Task brief: Please quote exactly the lines below from the line containing "Where should I click to: Open" to the line containing "Task: Expand the 内存 memory card arrow", both lines included, and nothing else.

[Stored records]
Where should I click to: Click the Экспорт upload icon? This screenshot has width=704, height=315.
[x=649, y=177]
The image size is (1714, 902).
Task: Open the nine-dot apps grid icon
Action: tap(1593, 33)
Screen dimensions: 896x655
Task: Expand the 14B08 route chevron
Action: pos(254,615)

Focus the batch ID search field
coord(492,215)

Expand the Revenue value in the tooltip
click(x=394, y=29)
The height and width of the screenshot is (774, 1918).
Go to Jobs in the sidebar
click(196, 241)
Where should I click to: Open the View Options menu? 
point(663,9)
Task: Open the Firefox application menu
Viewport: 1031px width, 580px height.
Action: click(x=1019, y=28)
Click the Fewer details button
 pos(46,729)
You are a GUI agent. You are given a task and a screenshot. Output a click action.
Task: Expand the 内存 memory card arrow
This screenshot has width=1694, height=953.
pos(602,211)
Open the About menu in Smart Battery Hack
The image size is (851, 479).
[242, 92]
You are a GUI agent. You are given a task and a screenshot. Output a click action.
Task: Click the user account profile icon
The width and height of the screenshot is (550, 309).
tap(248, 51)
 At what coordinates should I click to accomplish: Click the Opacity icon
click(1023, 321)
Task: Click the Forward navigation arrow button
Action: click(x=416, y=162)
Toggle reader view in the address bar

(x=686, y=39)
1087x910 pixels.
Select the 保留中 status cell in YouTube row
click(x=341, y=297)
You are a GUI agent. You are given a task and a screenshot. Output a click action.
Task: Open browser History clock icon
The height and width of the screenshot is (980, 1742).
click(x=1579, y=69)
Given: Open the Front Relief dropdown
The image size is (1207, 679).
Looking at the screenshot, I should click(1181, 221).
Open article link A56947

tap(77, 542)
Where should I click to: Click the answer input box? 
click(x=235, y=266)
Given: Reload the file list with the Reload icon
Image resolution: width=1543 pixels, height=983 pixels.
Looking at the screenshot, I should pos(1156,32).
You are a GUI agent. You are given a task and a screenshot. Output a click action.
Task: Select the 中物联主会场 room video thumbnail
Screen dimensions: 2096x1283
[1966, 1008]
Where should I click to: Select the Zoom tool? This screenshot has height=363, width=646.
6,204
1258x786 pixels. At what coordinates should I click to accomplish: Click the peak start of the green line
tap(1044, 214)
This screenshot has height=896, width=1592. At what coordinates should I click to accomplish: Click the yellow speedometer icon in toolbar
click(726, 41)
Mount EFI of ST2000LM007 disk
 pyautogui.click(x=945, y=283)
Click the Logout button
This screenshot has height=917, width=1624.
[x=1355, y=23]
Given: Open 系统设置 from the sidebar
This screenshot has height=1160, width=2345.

Task response:
Where should I click to: Open the View Options menu? 
point(663,9)
Task: Open the Firefox application menu
Viewport: 1031px width, 580px height.
Action: click(x=1019, y=28)
Click the Fewer details button
 pos(46,729)
You are a GUI agent. You are given a task and a screenshot. Output a click action.
Task: Expand the 内存 memory card arrow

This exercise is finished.